I began tutoring GCSE maths students on a weekly basis at Holloway School five years ago. I decided to volunteer primarily because it is a chance to do something different, away from the corporate world, and to hopefully make a positive contribution to society.
Each week I work with between one and three students, providing focused support on the more challenging aspects of the maths syllabus and feedback on mock exam questions. To begin with, many of the students either lack confidence in their abilities, or haven’t had enough time to focus on fundamentals before moving on to more advanced concepts. However, with the focused support that these tutoring sessions provide, most students are able to progress from borderline C/D grades to safe C or even B grades.
I’ve thoroughly enjoyed taking part in the Born to Be programme: it’s been a great opportunity to give something back to society and do something different from the day-to-day grind.
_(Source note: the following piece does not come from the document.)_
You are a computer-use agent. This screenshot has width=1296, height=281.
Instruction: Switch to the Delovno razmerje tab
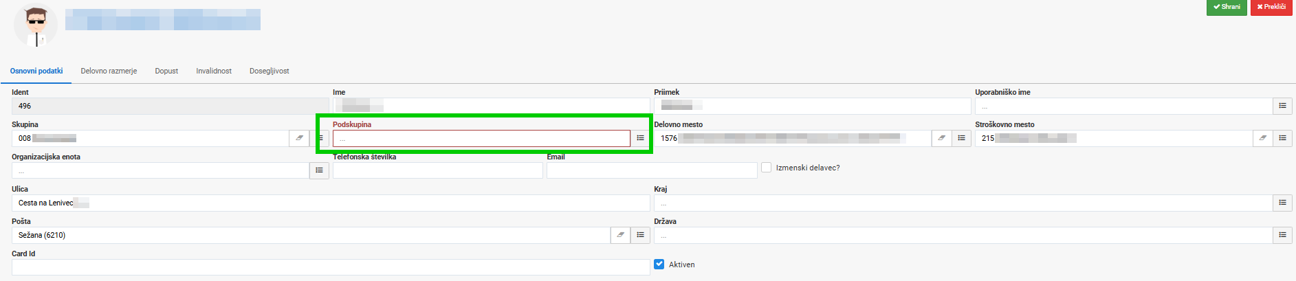click(109, 71)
The experience also inspired me to become a governor at my local primary school.
My best memories are of light bulb moments: when students see the link between two ideas they hadn’t previously connected, or when they tentatively mutter an answer they’re not sure about but which turns out to be right. It’s a great feeling.
The mentoring programme is run in partnership with Deutsche Bank’s youth engagement programme, Born to Be. Employee volunteers are matched with 11-15 year olds in schools across London and Birmingham to coach them in either maths, English, foreign languages or financial literacy. Volunteers provide essential one-to-one or group support to build skills, knowledge and change attitudes, helping to break down barriers faced by young people moving from education into employment.